What you should do –
Lines from the one containing "[View blame for line 23] (358, 851)" to the end of the data below are to be restated exactly, with both ends included and nothing else.

─── Data ───

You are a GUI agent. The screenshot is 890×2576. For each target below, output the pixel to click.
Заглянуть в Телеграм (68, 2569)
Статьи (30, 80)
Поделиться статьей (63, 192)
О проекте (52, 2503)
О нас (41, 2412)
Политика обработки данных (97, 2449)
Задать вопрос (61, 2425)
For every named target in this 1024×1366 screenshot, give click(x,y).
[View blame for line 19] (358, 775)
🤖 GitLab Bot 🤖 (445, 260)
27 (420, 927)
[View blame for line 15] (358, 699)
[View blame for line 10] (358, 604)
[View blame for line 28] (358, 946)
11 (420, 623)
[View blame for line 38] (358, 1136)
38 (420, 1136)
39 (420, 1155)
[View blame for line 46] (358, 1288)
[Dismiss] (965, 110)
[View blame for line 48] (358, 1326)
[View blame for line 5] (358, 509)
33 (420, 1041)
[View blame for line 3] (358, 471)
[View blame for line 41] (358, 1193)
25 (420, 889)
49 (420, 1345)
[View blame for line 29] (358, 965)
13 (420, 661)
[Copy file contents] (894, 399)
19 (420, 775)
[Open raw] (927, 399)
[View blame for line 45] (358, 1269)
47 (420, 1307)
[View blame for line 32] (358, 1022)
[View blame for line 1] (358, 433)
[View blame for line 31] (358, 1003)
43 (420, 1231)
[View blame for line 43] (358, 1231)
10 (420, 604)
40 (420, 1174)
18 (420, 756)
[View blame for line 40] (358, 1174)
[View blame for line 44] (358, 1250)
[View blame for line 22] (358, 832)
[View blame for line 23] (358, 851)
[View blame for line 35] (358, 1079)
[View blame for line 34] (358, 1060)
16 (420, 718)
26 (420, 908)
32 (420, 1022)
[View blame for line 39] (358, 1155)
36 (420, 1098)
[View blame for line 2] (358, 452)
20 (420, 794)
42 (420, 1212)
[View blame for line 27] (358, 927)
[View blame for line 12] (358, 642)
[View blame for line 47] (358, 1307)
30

───

Output of the task –
[View blame for line 23] (358, 851)
[View blame for line 35] (358, 1079)
[View blame for line 34] (358, 1060)
16 (420, 718)
26 (420, 908)
32 (420, 1022)
[View blame for line 39] (358, 1155)
36 (420, 1098)
[View blame for line 2] (358, 452)
20 (420, 794)
42 (420, 1212)
[View blame for line 27] (358, 927)
[View blame for line 12] (358, 642)
[View blame for line 47] (358, 1307)
30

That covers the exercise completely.